If you’d asked me this 30 years ago, I’d have said we just needed to wait it out. In my child’s take on feminism, older people were sexist because they didn’t know any better.

For some inexplicable reason, no woman born before the 1950s had ever bothered to point out that female people were human, too (or if she had done, she’d done it badly, ensuring no self-respecting man would listen). Thankfully, “proper” feminism had finally happened, this misunderstanding was being resolved and abortion law reform would follow hot on the heels of other examples of progress. Yet instead we’ve spent the past few decades on the defensive.

In the US, recent attacks on abortion access have led to spate of articles asking why gay rights appear to have weathered the backlash better than reproductive ones. An obvious answer might be that some forms of liberation demand more than others. Just because “people like us” seem to be winning on one front doesn’t mean we can expect the rest to follow.

· · · · · · ·

#### BRIEF:
Can you reproduce, word for word, the stretch of the passage on feminism and abortion rights from "If you’d asked" through "know any better."?

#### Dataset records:
· · · · · · ·

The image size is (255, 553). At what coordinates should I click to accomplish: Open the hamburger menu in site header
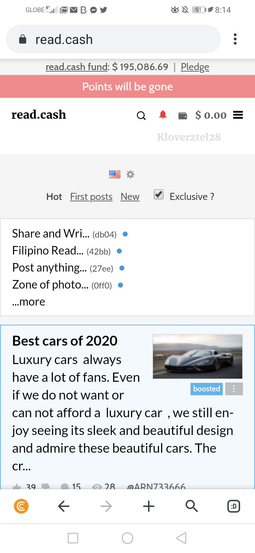[x=238, y=115]
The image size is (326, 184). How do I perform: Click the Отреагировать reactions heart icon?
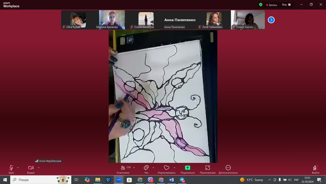click(166, 168)
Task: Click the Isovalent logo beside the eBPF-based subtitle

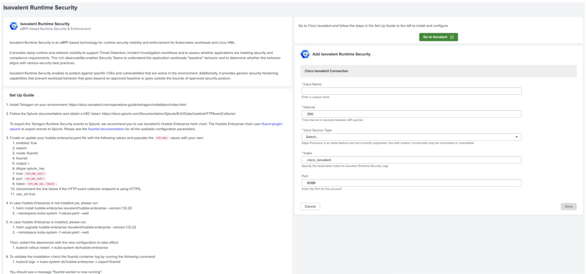Action: 14,26
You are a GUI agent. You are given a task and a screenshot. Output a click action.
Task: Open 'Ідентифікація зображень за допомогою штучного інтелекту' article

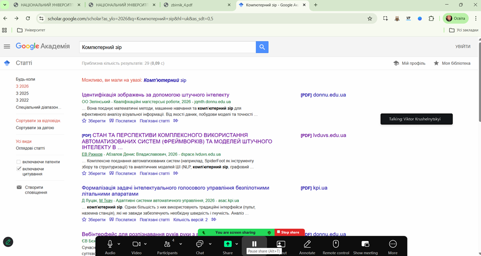click(x=155, y=95)
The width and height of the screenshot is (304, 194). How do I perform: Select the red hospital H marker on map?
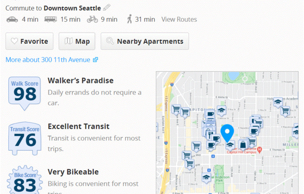[260, 150]
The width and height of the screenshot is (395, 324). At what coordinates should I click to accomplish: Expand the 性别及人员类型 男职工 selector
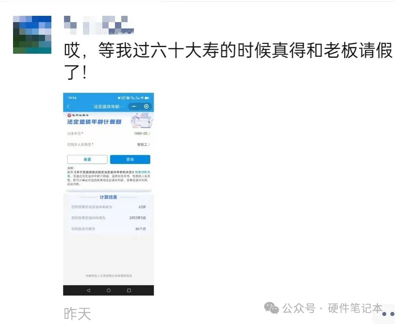(x=109, y=144)
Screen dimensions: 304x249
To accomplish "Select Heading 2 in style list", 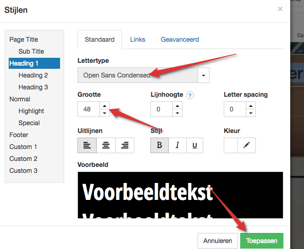I will (33, 75).
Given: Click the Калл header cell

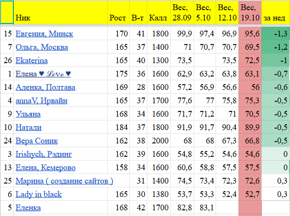Looking at the screenshot, I should coord(158,18).
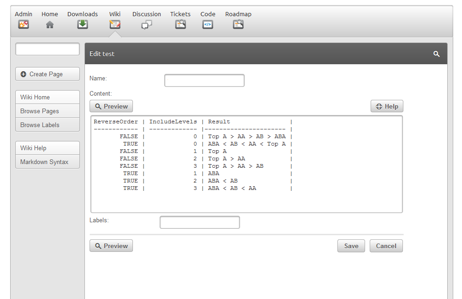The width and height of the screenshot is (462, 299).
Task: Go to the Home icon
Action: click(x=50, y=24)
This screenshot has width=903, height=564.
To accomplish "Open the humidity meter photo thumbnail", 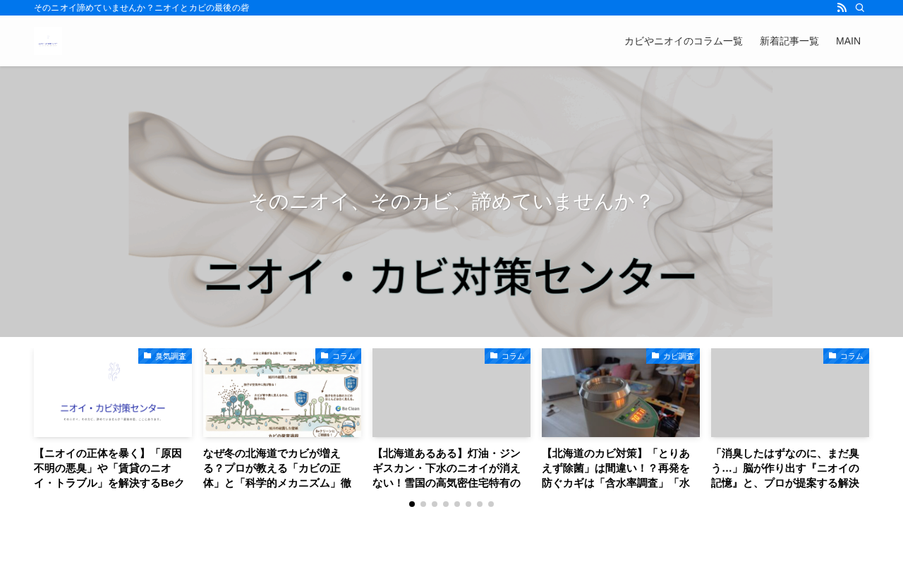I will [621, 393].
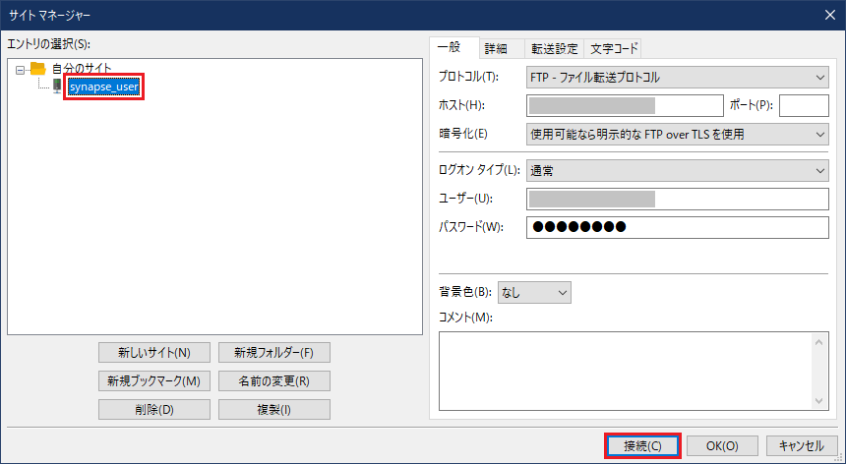The width and height of the screenshot is (846, 464).
Task: Switch to the 文字コード tab
Action: (x=613, y=48)
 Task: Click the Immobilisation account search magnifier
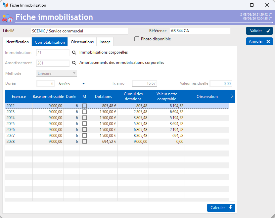pos(74,53)
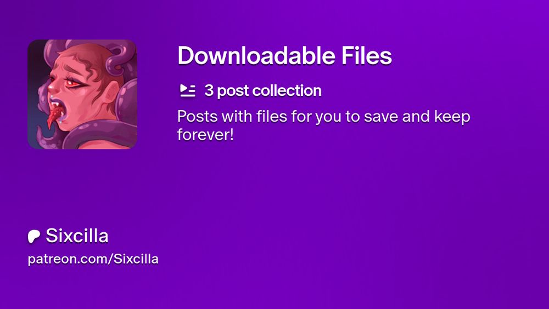Visit the patreon.com/Sixcilla link

pyautogui.click(x=93, y=259)
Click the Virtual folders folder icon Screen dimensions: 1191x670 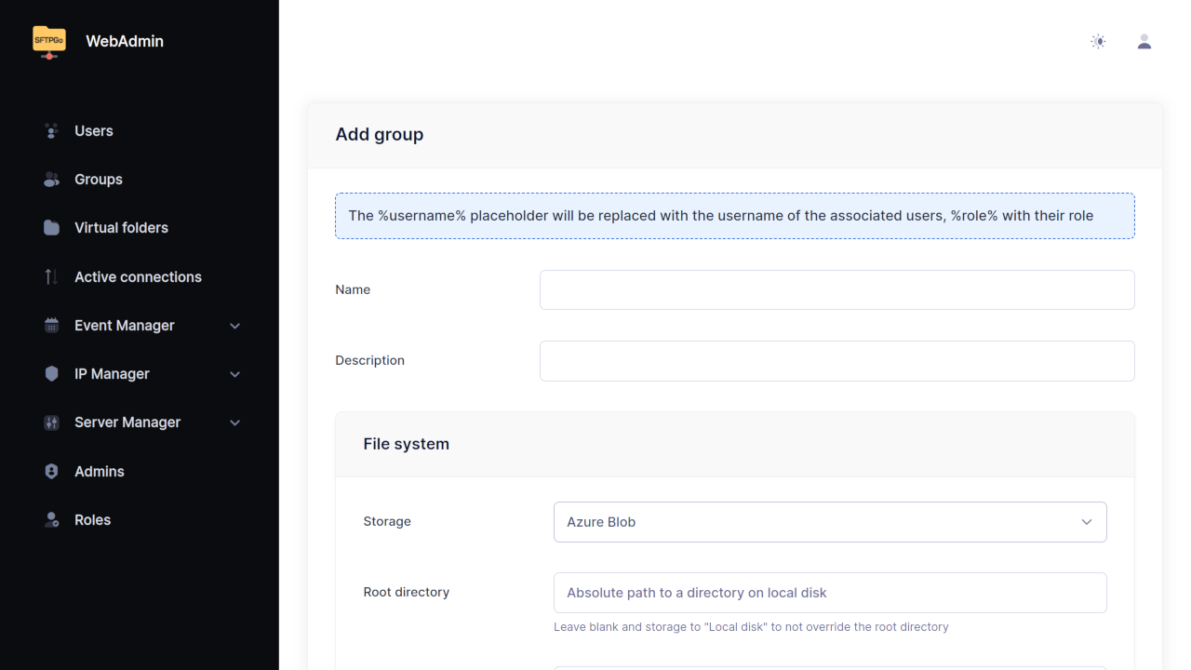[51, 228]
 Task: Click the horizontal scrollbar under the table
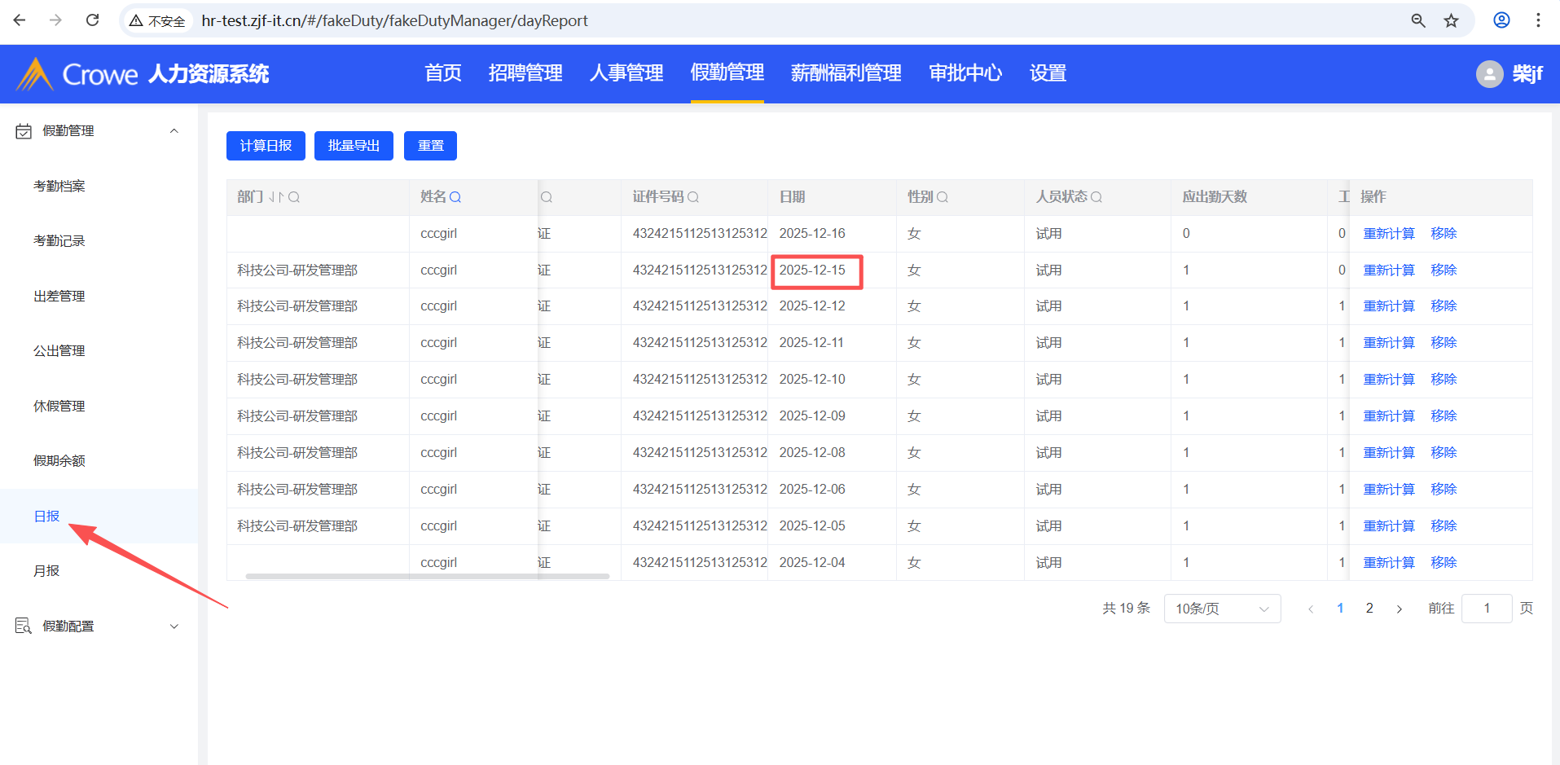pyautogui.click(x=427, y=576)
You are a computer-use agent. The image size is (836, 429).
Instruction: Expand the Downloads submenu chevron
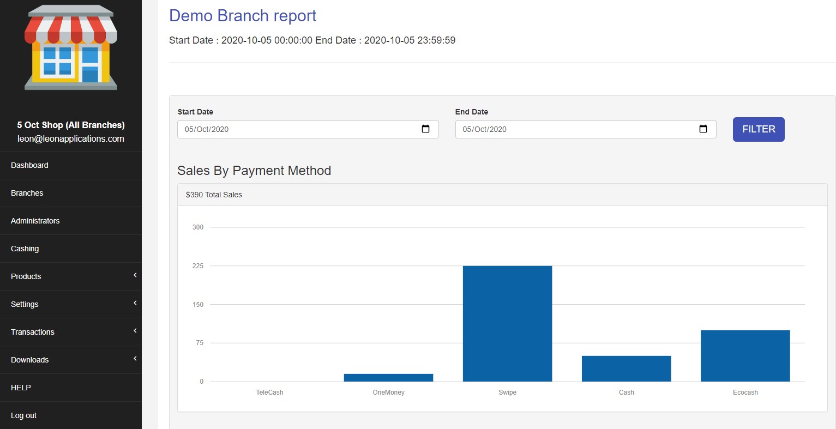tap(135, 359)
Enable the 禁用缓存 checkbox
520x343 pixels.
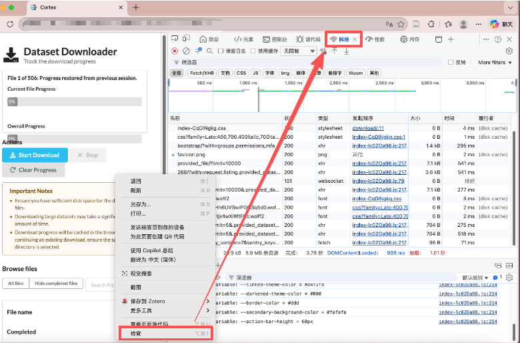[255, 51]

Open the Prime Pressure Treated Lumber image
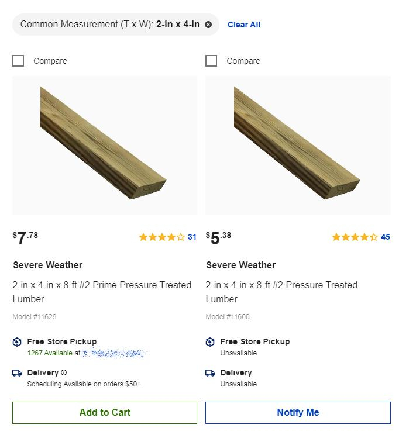[105, 145]
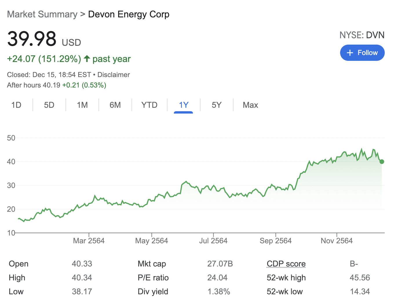Screen dimensions: 394x303
Task: Click the Mar 2564 axis label
Action: [89, 241]
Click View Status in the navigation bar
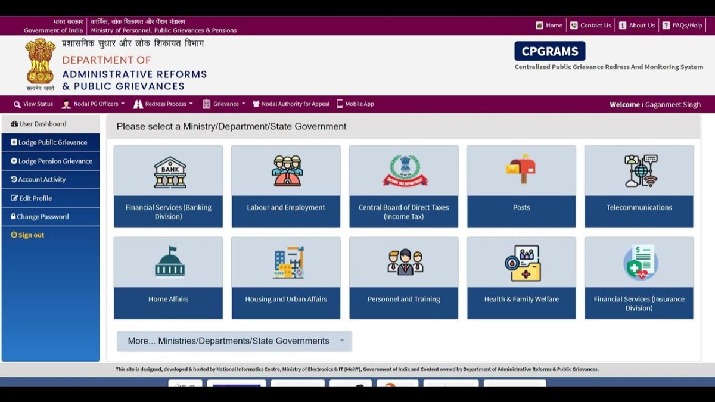 click(33, 104)
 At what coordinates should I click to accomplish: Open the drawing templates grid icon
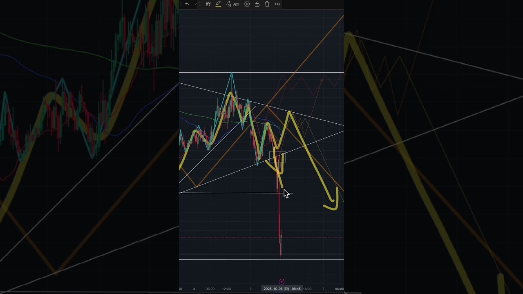tap(208, 4)
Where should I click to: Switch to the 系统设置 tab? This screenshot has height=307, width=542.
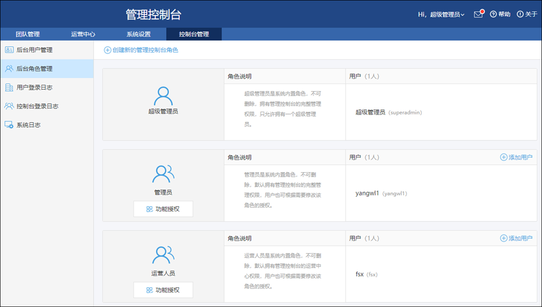(x=138, y=34)
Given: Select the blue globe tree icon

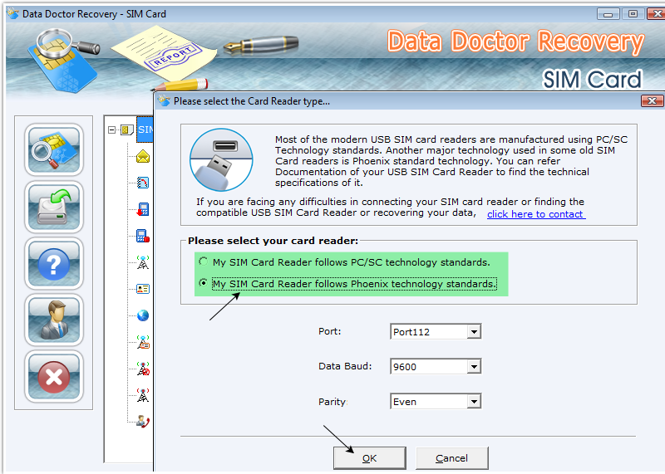Looking at the screenshot, I should pos(143,315).
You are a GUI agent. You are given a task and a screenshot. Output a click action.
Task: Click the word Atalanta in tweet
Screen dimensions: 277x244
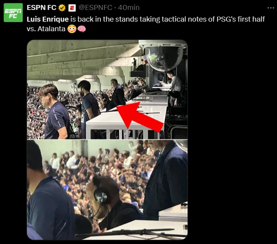coord(51,29)
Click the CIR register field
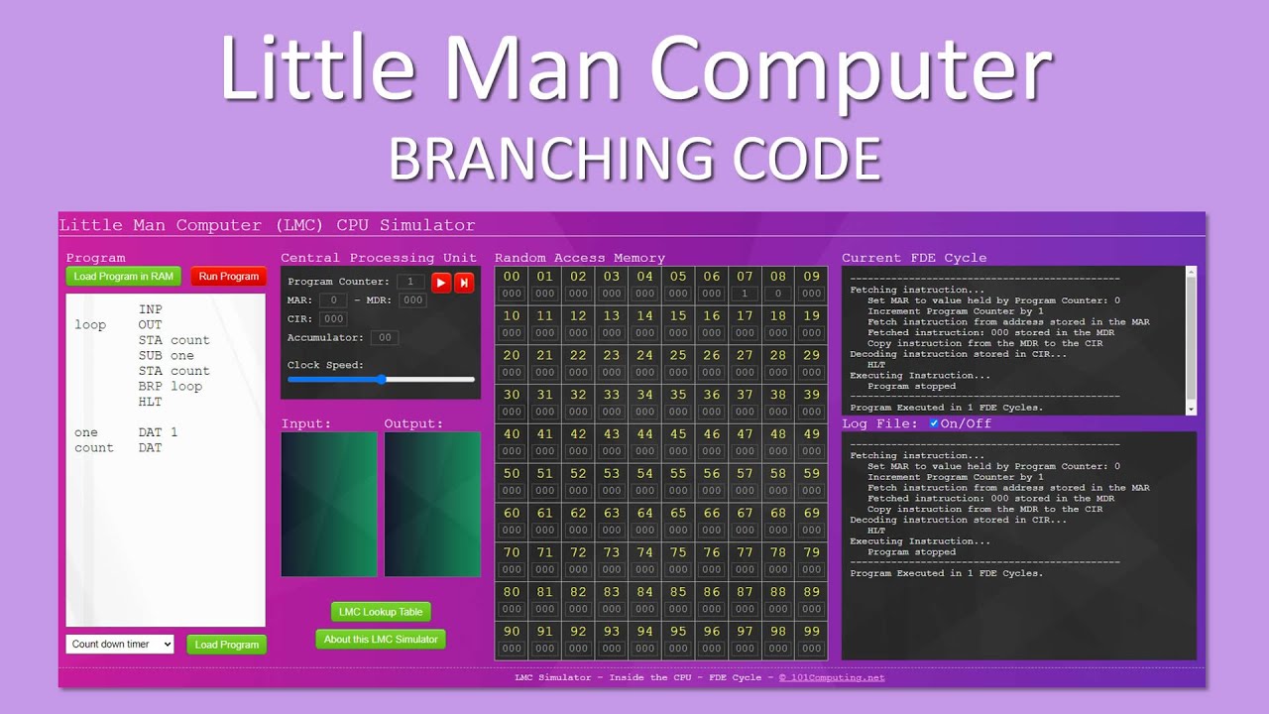This screenshot has width=1269, height=714. pos(333,317)
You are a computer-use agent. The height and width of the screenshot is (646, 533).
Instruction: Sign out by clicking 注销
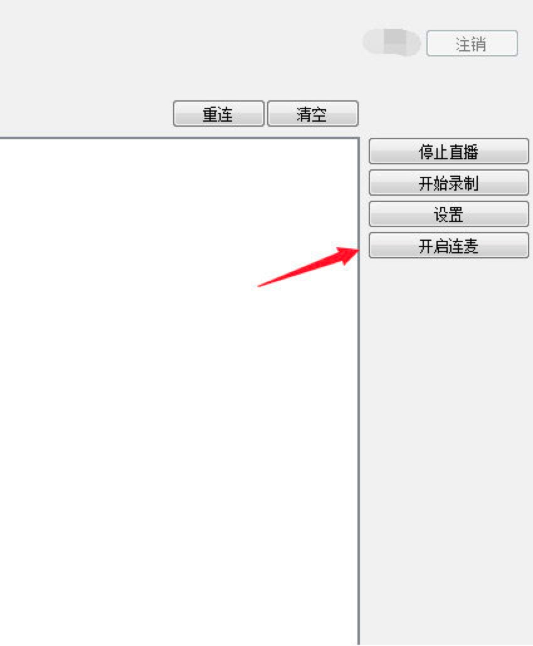click(x=472, y=43)
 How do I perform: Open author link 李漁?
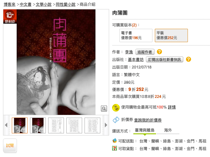pos(129,52)
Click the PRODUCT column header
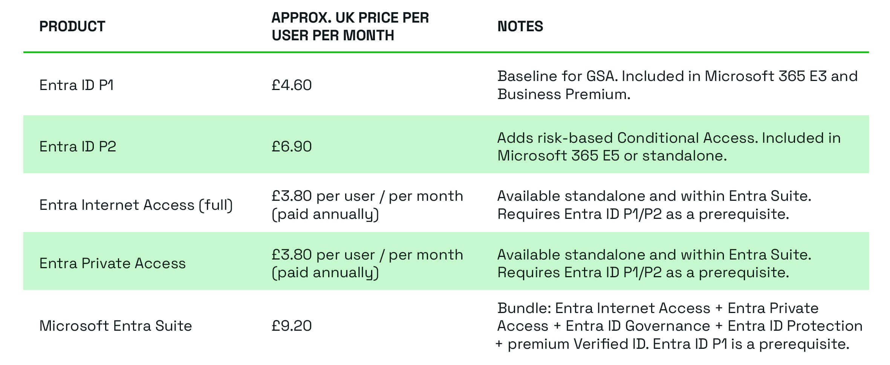The height and width of the screenshot is (365, 890). (72, 26)
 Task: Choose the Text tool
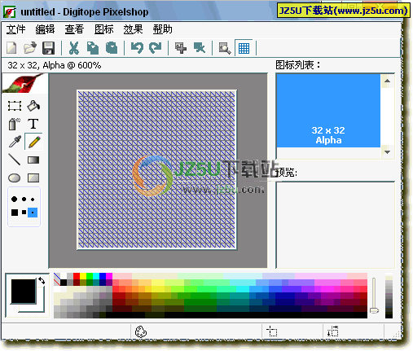[x=33, y=124]
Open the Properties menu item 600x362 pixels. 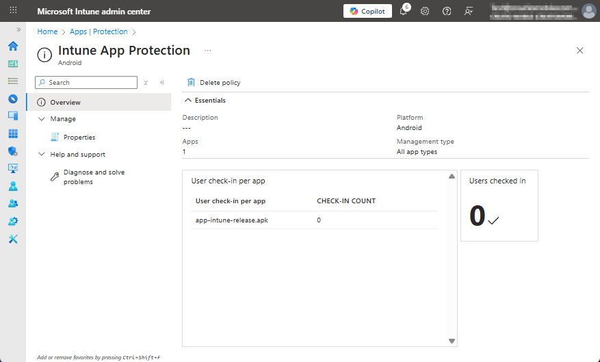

· · · · · · ·

#### EXERCISE SOLUTION:
If you’d asked me this 30 years ago, I’d have said we just needed to wait it out. In my child’s take on feminism, older people were sexist because they didn’t know any better.